Parliament removes legislation outlawing cross-dressing
GEORGETOWN, Guyana:
Nearly three years after the Trinidad-based Caribbean Court of Justice (CCJ) ruled as unconstitutional, a law in Guyana, which makes it a criminal offence for a man or a woman to appear in a public place while dressed in clothing of the opposite sex for an “improper purpose”, Parliament on Tuesday has agreed to its removal from the Summary Jurisdiction Offences Act.
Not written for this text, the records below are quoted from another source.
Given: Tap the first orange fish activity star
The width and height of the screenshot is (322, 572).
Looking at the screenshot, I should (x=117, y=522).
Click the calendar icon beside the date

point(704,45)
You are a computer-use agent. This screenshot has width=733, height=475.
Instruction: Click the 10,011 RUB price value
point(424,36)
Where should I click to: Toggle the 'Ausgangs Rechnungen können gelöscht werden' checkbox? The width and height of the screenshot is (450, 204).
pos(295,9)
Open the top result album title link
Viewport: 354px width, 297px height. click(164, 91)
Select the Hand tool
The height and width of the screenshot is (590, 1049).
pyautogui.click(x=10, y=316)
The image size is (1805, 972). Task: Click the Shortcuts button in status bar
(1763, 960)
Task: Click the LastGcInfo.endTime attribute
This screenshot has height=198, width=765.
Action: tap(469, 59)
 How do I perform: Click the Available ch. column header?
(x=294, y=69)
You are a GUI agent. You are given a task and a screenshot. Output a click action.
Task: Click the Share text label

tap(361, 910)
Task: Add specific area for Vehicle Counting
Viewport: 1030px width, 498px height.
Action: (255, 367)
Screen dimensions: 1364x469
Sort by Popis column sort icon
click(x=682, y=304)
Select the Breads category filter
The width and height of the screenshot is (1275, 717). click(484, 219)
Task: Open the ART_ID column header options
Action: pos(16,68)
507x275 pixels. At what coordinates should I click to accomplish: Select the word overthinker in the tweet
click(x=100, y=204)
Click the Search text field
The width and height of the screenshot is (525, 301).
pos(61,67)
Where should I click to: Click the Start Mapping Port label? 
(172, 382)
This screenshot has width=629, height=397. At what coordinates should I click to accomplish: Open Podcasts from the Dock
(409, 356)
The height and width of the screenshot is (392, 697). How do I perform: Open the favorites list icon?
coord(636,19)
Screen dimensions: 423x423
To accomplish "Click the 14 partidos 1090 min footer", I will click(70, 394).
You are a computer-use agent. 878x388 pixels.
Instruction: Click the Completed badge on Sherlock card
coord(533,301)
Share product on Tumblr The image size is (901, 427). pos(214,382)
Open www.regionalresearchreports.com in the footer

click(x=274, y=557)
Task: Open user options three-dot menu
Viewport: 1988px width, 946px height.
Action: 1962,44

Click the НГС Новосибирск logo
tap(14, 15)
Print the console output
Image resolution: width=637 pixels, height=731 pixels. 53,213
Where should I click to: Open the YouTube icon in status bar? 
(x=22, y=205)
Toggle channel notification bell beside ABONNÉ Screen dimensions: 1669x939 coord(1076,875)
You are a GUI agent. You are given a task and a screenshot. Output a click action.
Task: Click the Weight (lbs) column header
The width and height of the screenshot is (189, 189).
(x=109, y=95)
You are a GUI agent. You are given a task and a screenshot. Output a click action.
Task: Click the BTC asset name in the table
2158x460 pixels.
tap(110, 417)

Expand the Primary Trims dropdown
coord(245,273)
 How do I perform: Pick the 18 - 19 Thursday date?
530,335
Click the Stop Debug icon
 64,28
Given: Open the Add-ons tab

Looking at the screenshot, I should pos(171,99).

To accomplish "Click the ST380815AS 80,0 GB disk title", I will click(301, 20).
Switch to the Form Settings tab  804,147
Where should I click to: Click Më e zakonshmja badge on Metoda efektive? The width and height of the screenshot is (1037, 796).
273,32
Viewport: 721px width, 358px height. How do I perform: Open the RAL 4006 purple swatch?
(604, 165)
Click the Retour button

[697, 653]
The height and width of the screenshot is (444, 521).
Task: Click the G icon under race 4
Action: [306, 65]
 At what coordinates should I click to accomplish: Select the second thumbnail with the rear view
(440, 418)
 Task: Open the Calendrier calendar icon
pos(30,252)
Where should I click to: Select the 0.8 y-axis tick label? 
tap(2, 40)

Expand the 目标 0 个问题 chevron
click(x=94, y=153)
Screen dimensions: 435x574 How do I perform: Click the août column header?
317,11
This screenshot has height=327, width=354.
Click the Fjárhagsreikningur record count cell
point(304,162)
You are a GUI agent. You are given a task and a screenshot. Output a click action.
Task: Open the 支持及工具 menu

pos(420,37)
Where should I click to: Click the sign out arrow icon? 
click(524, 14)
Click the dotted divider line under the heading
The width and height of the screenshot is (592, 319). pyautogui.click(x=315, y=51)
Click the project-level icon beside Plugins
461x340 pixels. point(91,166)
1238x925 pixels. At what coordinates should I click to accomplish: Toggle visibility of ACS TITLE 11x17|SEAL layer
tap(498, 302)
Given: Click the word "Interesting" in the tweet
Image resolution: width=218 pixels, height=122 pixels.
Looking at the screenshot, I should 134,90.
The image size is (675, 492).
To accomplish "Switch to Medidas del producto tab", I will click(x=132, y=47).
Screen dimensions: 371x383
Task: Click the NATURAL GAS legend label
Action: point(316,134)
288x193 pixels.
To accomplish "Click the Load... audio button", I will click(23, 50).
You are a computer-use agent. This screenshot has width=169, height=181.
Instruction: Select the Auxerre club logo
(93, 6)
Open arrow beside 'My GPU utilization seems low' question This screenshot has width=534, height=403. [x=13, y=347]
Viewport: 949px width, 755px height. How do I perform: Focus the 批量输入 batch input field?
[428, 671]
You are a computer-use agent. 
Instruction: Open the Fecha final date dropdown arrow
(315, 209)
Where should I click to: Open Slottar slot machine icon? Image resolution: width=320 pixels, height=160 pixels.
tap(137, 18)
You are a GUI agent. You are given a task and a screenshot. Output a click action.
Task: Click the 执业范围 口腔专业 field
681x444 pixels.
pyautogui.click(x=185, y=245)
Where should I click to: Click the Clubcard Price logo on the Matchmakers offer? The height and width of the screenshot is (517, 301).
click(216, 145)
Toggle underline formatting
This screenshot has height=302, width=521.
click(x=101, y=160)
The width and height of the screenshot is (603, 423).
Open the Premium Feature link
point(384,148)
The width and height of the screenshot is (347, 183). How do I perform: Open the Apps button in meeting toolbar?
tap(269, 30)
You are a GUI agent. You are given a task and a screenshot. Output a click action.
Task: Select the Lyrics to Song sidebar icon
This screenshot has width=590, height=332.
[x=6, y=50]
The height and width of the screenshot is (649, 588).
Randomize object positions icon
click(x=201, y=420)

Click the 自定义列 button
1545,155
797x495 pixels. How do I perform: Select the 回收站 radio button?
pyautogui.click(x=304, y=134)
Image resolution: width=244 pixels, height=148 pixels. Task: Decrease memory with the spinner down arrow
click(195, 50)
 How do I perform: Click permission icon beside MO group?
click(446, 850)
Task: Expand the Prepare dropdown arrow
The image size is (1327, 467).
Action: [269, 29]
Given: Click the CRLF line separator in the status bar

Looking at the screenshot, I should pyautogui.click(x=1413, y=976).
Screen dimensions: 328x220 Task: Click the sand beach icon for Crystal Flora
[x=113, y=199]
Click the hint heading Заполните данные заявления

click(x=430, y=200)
On November 13, 2018, the CCJ, Guyana’s highest court in ruling the law unconstitutional, noted “difference is as natural a thing as breathing. Infinite varieties exist of everything under the sun (and) that civilised society has a duty to accommodate suitable differences among human beings.”Attorney General and Minister of Legal Affairs, Anil Nandlall, in piloting the amendment to the Act, told legislators that “it is the duty of this House, having been directed by the declaratory orders made by the peak of our judicial hierarchical structure, it is the duty of this House now to remove that repulsive provision from the laws”.
He was critical of those, particularly within the Christian community who continue to maintain that cross-dressing offends moral values.
“I’m told that some people have some strong Christian views. Well, in a liberal secular society , in a democratic nation you’re entitled to those views but the Constitution says, civil liberties say that those people are also entitled to dress in that way,” he said.